Risques de sélection.
Michel Caillaud s’étonne d’ailleurs des conclusions du rapport. « Les auteurs reconnaissent que le forfait global est moins bien que le tarif partiel, mais ils préconisent malgré tout de l’étendre, en soulignant que, à l’avenir, il sera certainement source d’économies ! » Outre cette incohérence, le rapport admet un risque de différence de traitement entre une personne soignée en maison de retraite et une autre, soignée en ville. « Il y a un vrai risque de sélection des patients et de discrimination en fonction de leur traitement médicamenteux », note Philippe Gaertner. C’est également ce que pointait le précédent rapport de 2010. Et, contrairement au nouveau rapport, il doutait de la pertinence de la création de PUI. Selon les auteurs, cela risquait de menacer la viabilité d’officines, notamment en milieu rural. « Leur éventuel dépôt de bilan pourrait, en particulier dans certaines zones de désertification sanitaire, constituer un réel problème de santé publique », indiquaient-ils.

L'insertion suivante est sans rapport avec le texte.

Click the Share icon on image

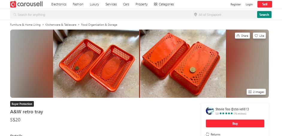tap(238, 36)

Forts de ces arguments, les syndicats montent au créneau. Michel Caillaud réclame « une évaluation correcte » du financement des soins en EHPAD. De son côté, Gilles Bonnefond attend « une prise de position de la part des candidats à la présidentielle. Ils doivent nous dire s’ils veulent ou non tuer les pharmacies en milieu rural ». Enfin, Philippe Gaertner, « demande aux pouvoirs publics de ne pas permettre l’installation de PUI en EHPAD, pour ne pas déstabiliser l’officine de ville ».